Suggested titles are as follows:

  • 'Nocturne' (1891, Whistler). 1
  • 'Nocturne Grey & Gold. Battersea' (1892, Whistler). 2
  • 'Nocturne Westminster' (1904/1905, C. L. Freer). 3
  • 'Nocturne in Blue' (1945, Frick Art Reference Library). 4
  • 'Nocturne' (1980, YMSM). 5

The title 'Nocturne' has been retained as preferable, since there is some doubt as to the site.

Description

Nocturne, The White House, Washington DC
Nocturne, The White House, Washington DC

A dark night scene, in horizontal format. Across a broad river are the shadowy outlines of buildings, some with lights reflecting in the river. To left of centre there is a building with a tall tower that has a light at the top, casting a long column of light across the water.

Site

The strange silhouette of the clocktower, or lighthouse, in the centre is unlike that in any other nocturne.

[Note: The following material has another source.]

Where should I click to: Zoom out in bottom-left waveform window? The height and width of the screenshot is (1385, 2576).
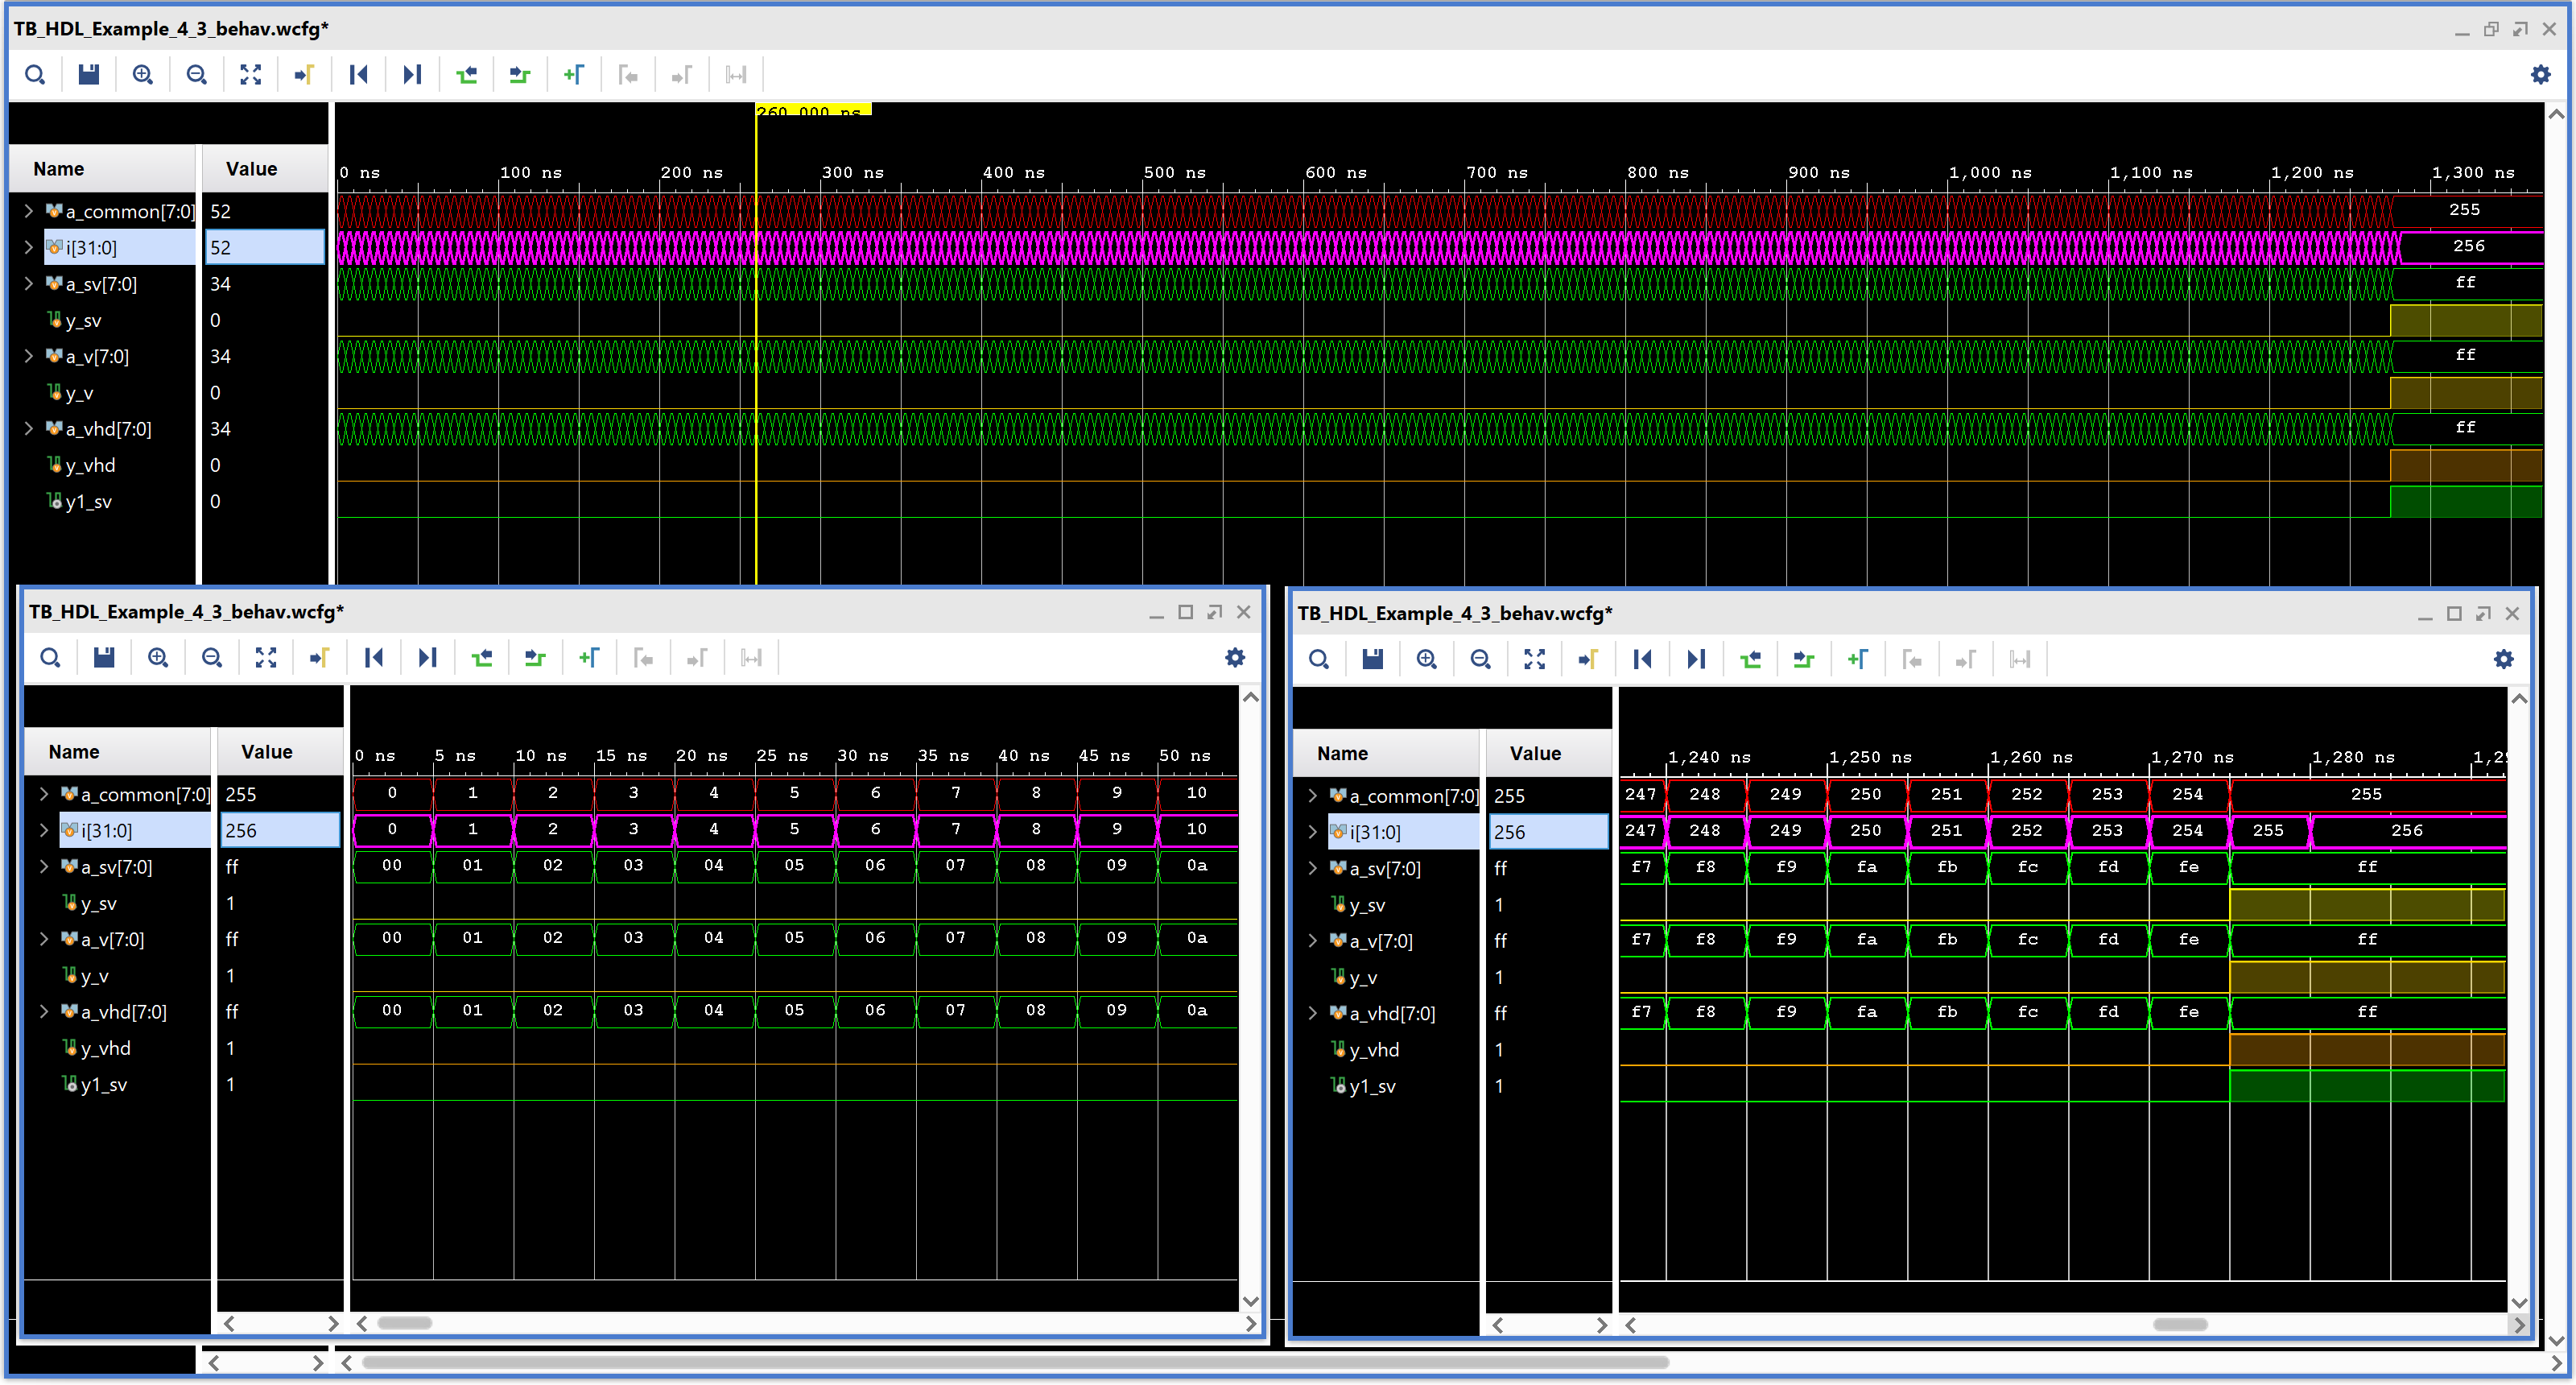pyautogui.click(x=212, y=658)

It has been suggested that it is Battersea, as seen across the Thames from Chelsea. One scholar wrote that the 'peculiar tower is probably "Morgan's Folly," a 100-foot clock tower built in 1862 ... The color in this mystery of blue and black shifts as we watch. ... This color abstraction ... astonishes the viewer with an illusion of moonglow-fog gliding over the water. The only fixed point is the exclamation mark tower and its tangible reflection.' 6

Notes:

1: Whistler to O. Goldschmoidt, [January/May 1891], GUW #09769.

2: Whistler to D. C. Thomson, [4 January 1892], GUW #08214.

3: n.d., Diaries, Bk 14, Freer Gallery Archives.

4: Frick Art Reference Library to J. W. Revillon, 2 October 1845, GUL WPP file.

5: YMSM 1980 [more] (cat. no. 153).

6: Kloss, William, et al., Art in the White House: A Nation's Pride, Washington, DC, The White House Historical Association, 2008, p. 179.